In the case of airlines, national ownership rules inhibit most international mergers or takeovers and traffic rights under bilateral air treaties limit the possibility of capacity reduction. Instead the partners have to capture the scale economies of the network by co–operative pricing. This is possible because of the plethora of open skies deals that the US government has negotiated with European countries. These have been driven through by the administration largely as a second–best solution to global liberalisation (a practical impossibility) as a way of facilitating the growth and expansion of the US’s carriers around the world. Since they give US airlines access potentially to the whole European market through a deal with one member country of the EU, while giving no real access behind US gateways they are ludicrously one–sided. With these deals goes immunity from antitrust rules on price collusion, hence for co–operative pricing.

As the Illinois authors explain, “under co–operative pricing each of the alliance partners recognises that asking for a high return for its portion of an interline ticket raises the overall fare, which in turn hurts the other partner by depressing traffic in the market. Taking the other partner’s interest into account, each alliance partner thus moderates its pursuit of higher revenues, and the result is a lower interline fare”. They have modelled the fare setting of non–allied and allied airlines and found that when setting fares for a section of an interlined journey, the non–allied airlines think only of themselves, getting what they can for that sector without any regard to the revenue and competitive effects of the total journey. This creates what the authors call negative externalities. These are internalised by alliance partners taking a broader picture of the total fare, setting it lower to maximise revenues and so offering the traveller a lower fare.

The effects of a Lufthansa/SAS split

The authors looked at how this analysis would affect consumers in the event that United’s alliance with Lufthansa and with SAS were dissolved (the other Star partners were not included in the study). United and Lufthansa together serve 1,089 interline city pair markets, while United and SAS serve 169 markets. Total traffic is estimated in these markets to be 46,780 passengers per quarter. The authors conclude that if United’s alliances were dissolved, fares would rise and the welfare loss to passengers doing interline journeys would total between $50m and $82m per year. Now this must all be providing food for thought for Mr Van Miert’s people, whose main response so far has been to ask for slot surrender at Frankfurt and a curbing of frequency on some busy routes — as if cutting capacity was going to do anything to reduce fares instead of increase them. The regulators are trapped in the illusion that new carriers are going to spring up like warriors from the dragon seeds sown by the edicts of Brussels.
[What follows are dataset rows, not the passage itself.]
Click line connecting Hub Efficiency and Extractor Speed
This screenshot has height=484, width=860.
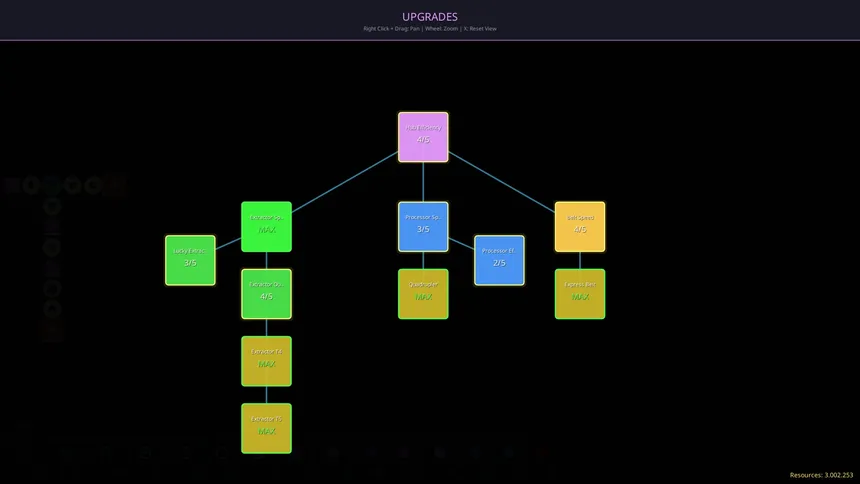point(345,181)
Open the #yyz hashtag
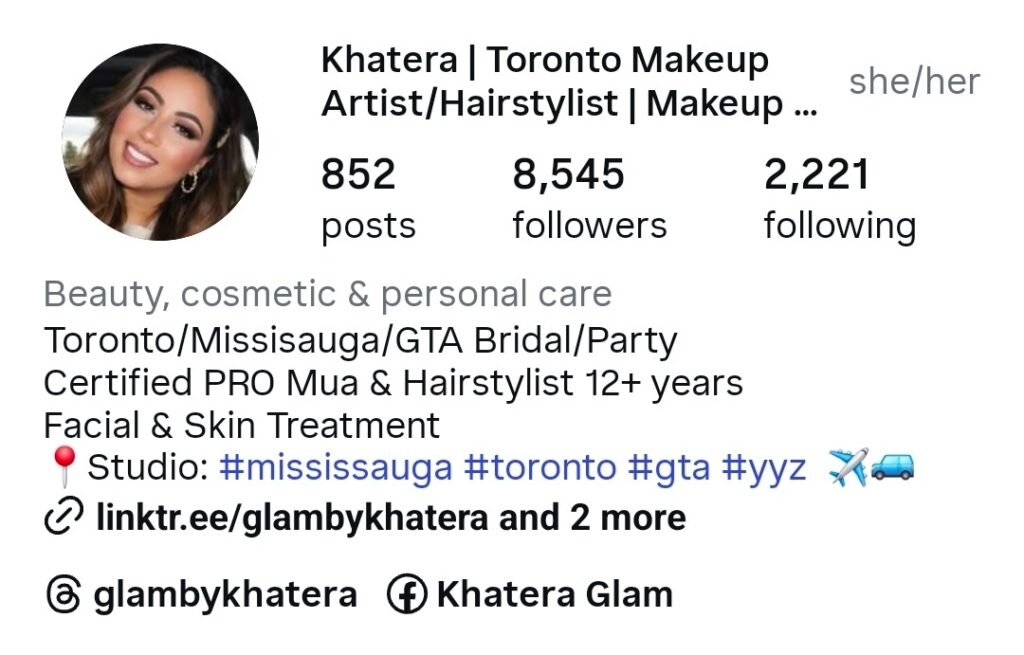This screenshot has width=1024, height=655. (x=764, y=468)
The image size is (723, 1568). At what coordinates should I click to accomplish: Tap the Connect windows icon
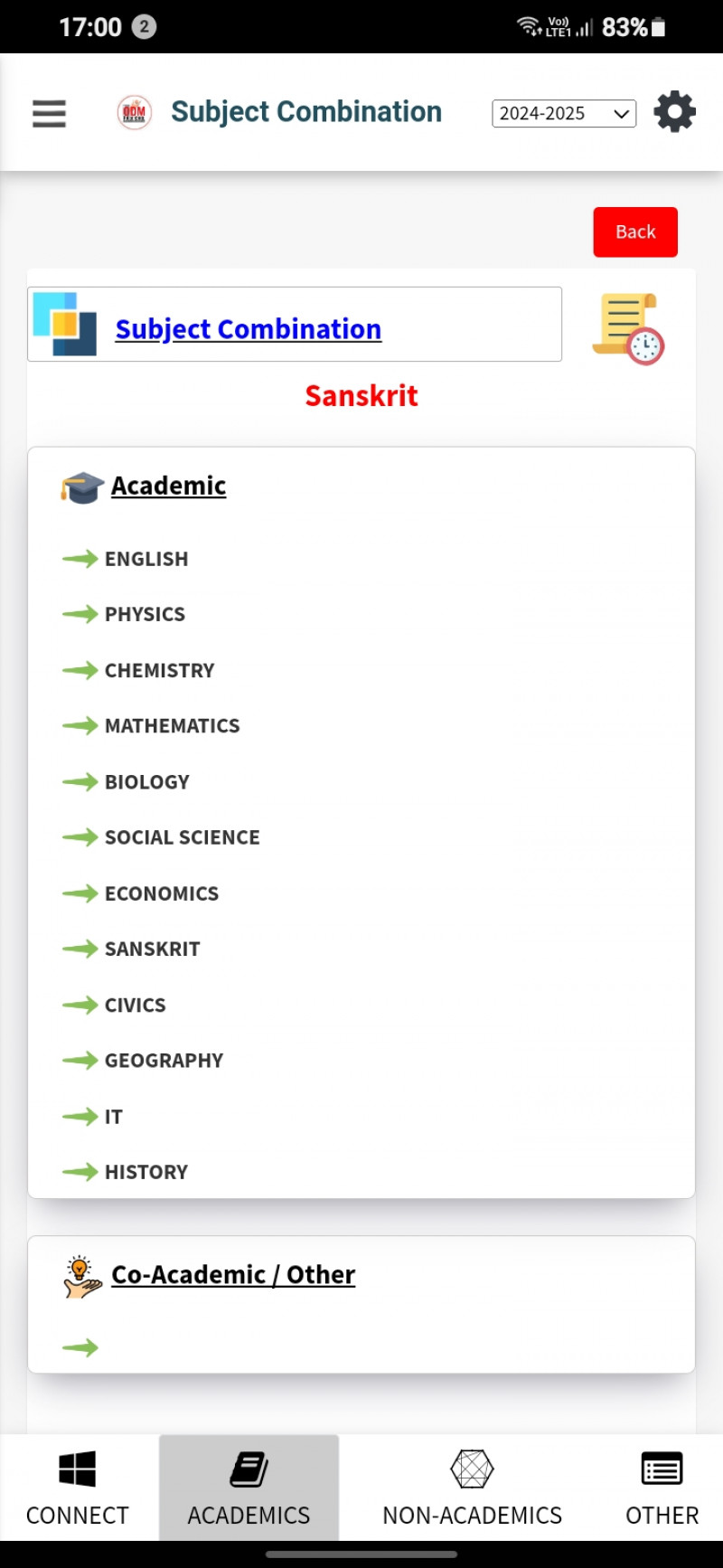(77, 1469)
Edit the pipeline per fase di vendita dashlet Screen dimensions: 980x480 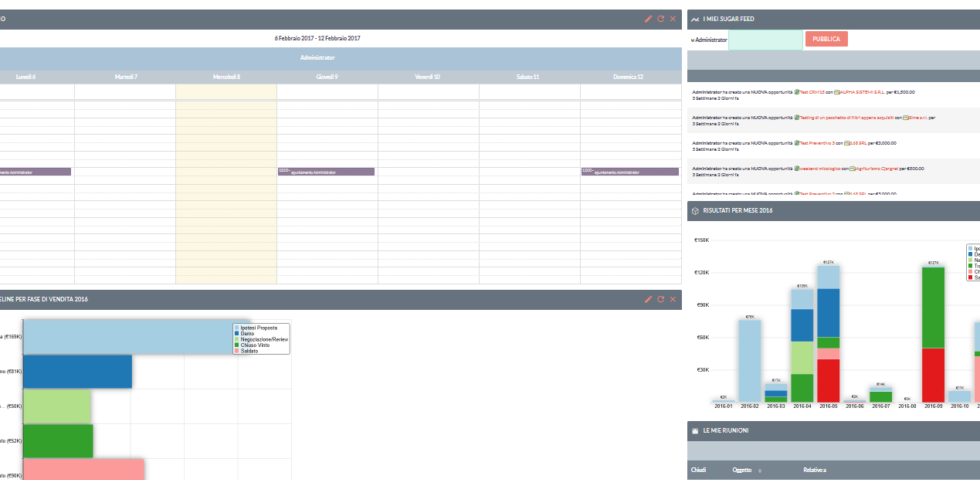pyautogui.click(x=648, y=299)
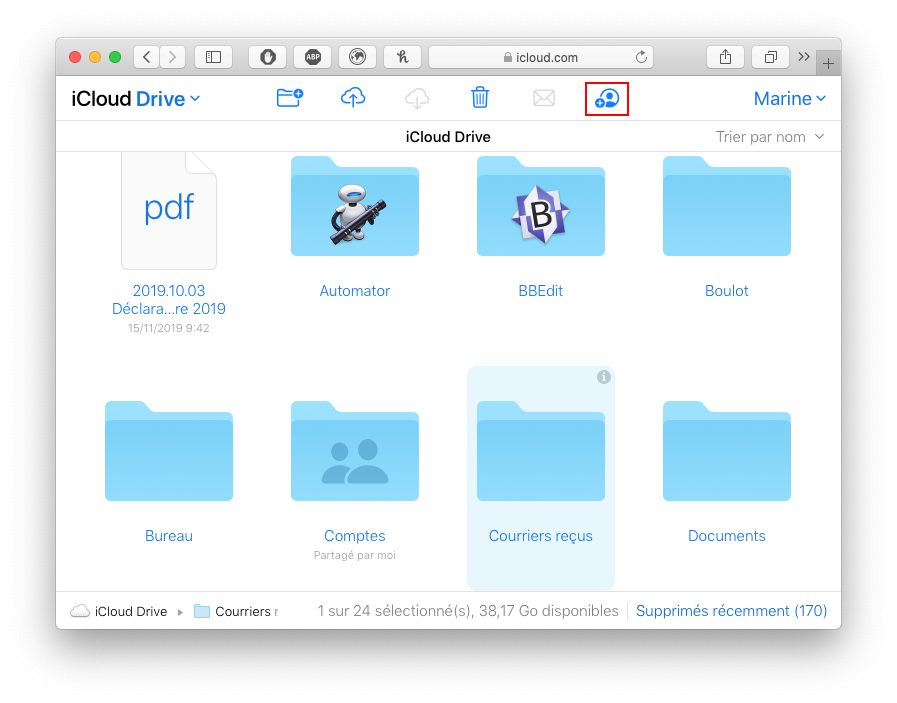
Task: Open the 'Trier par nom' sort dropdown
Action: pos(770,136)
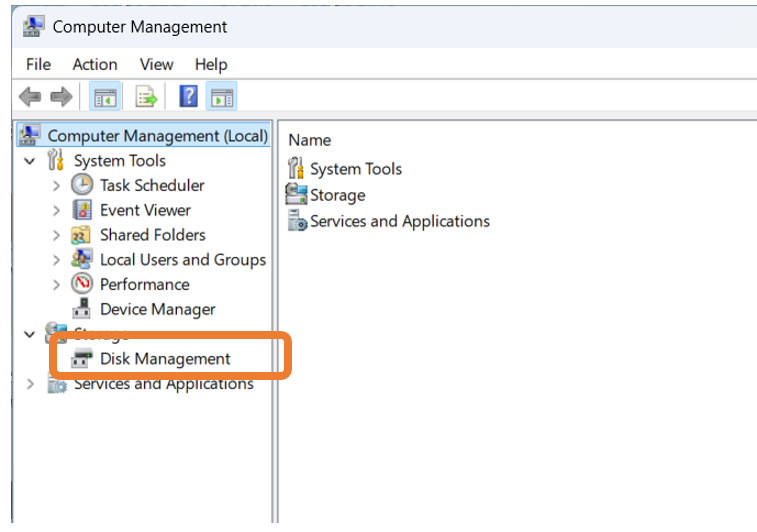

Now the Illinois work might be fine for network economics, but it lurches into problems when it comes to the sort of origin–destination traffic over London and New York that de–railed the alliance plans of BA and AA. The authors did study the effects, through their computer model, of scrapping the alliance on gateway to gateway flights. They found that fares could possibly rise by 5%, but that the statistical chances of this happening were so low that “the effect cannot be distinguished from zero”. Hence there is no clear evidence of consumer loss from OD passengers at gateway airports where the allies have overlapping services and co–operative prices. How convenient for United and Lufthansa. Pull the other one.